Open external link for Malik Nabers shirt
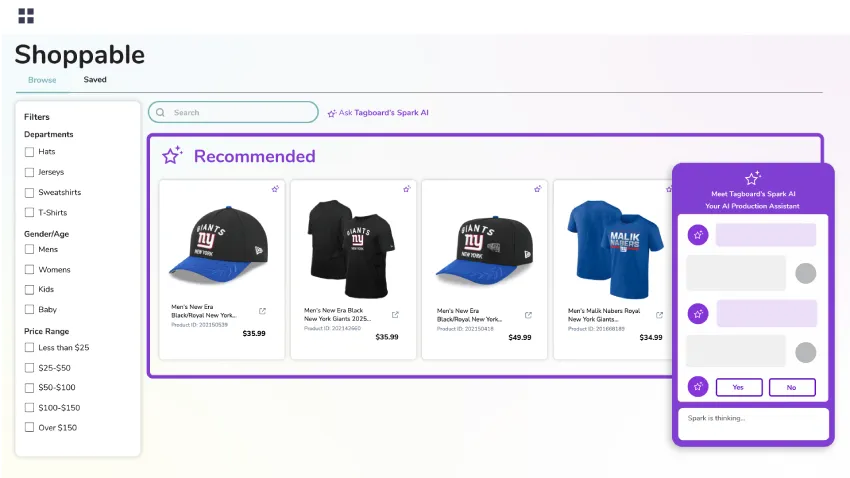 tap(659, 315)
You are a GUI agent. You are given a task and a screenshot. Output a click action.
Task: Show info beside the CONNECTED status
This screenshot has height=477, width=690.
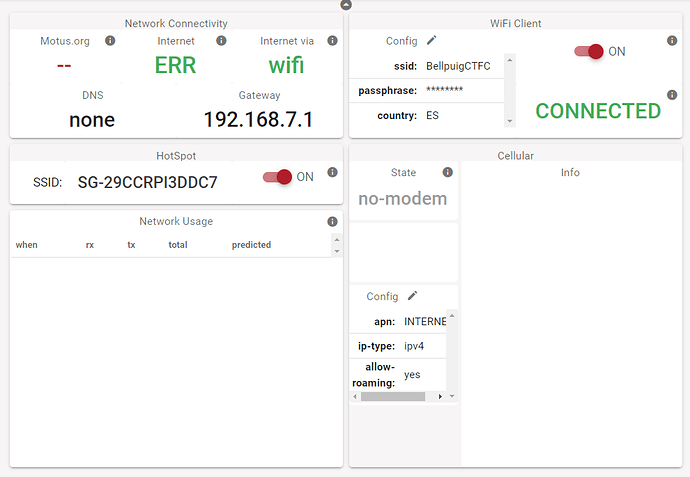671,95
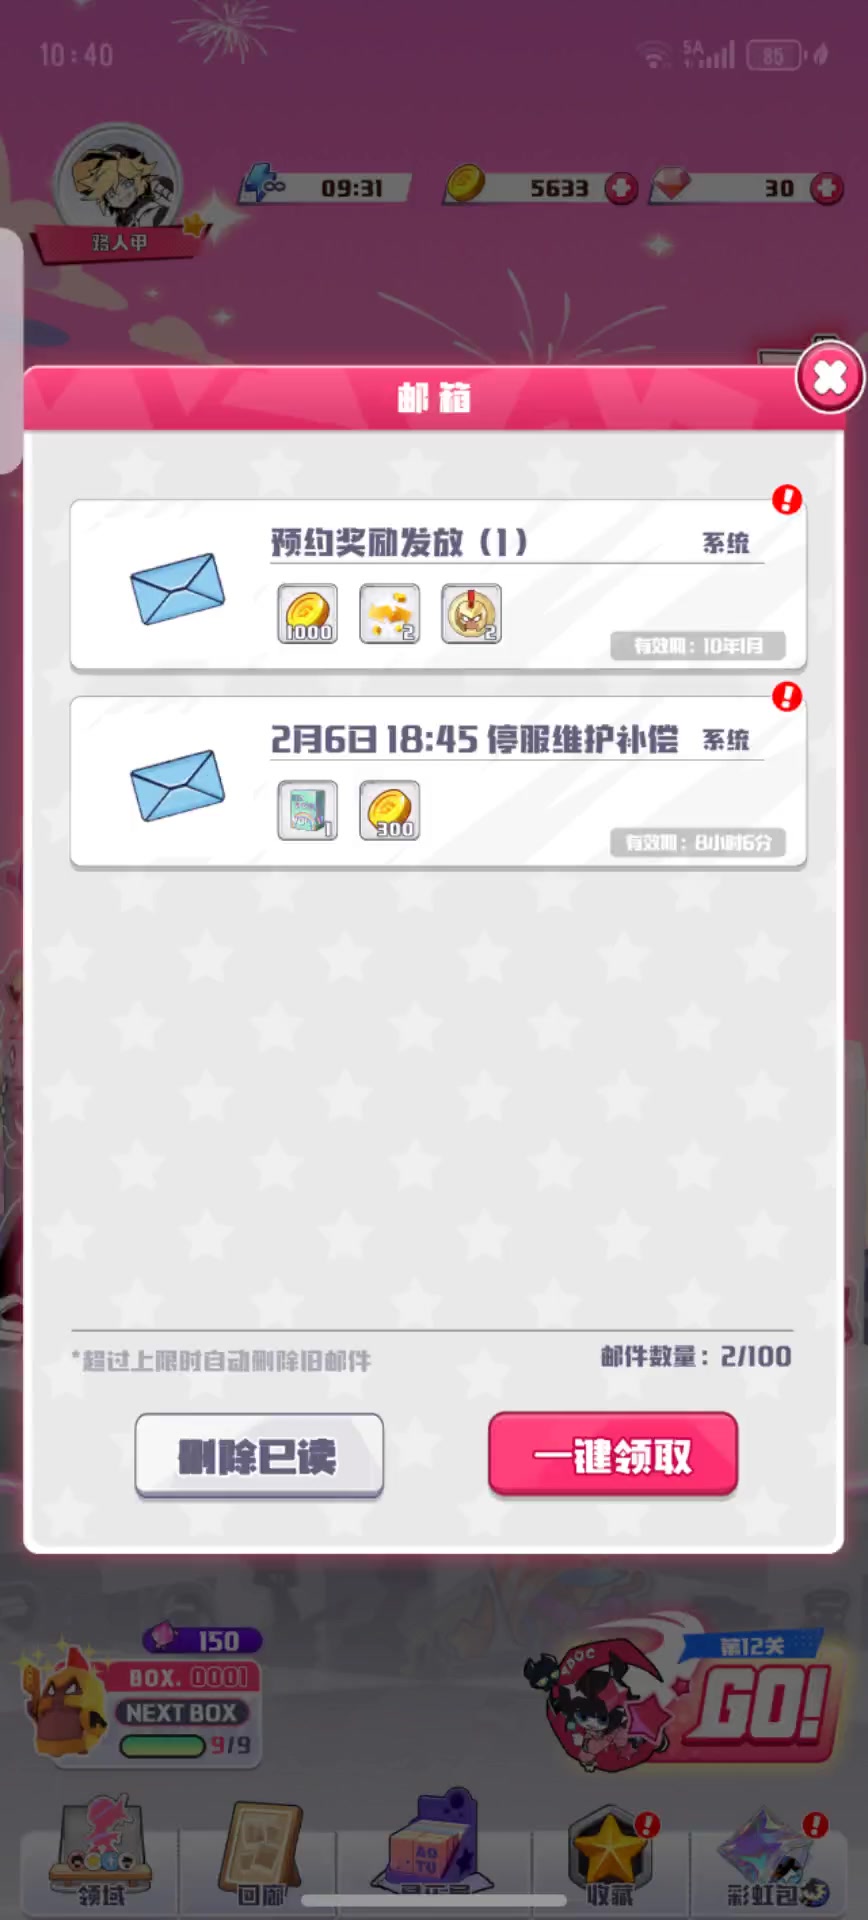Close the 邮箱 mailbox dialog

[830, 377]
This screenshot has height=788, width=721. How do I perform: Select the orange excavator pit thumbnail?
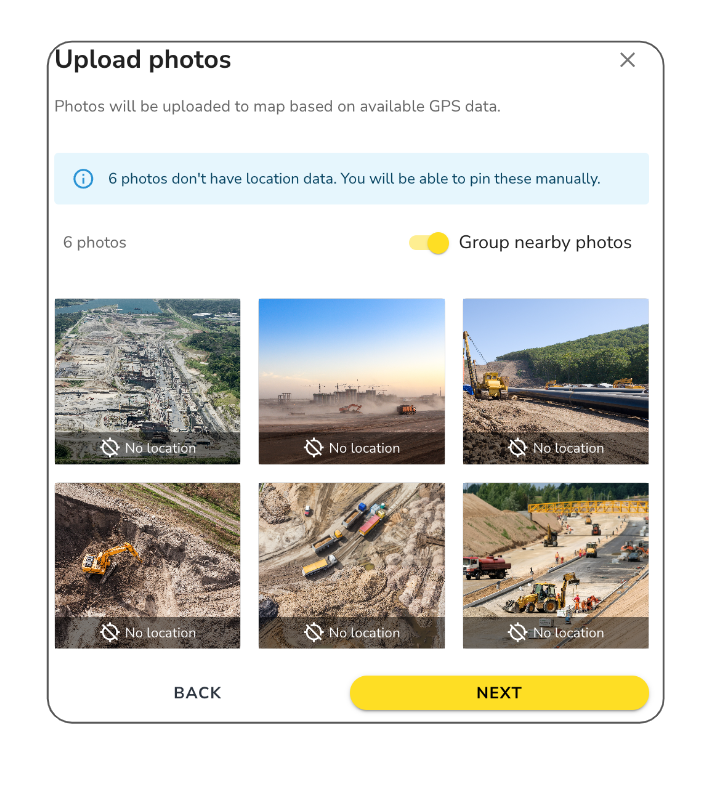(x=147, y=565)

◆ ◆ ◆ ◆ ◆

» Exercise requirements
Exactly the lines from the one with "You are a GUI" to the last line of the listing are wanted, both ends included and pictures excluded.

» Solution below
You are a GUI agent. You are given a task and a screenshot. Output a click action.
Task: Show info beside the CONNECTED status
This screenshot has height=477, width=690.
671,95
Close the 邮箱 mailbox dialog

[830, 377]
This screenshot has height=788, width=721. How do I perform: Select the orange excavator pit thumbnail?
(x=147, y=565)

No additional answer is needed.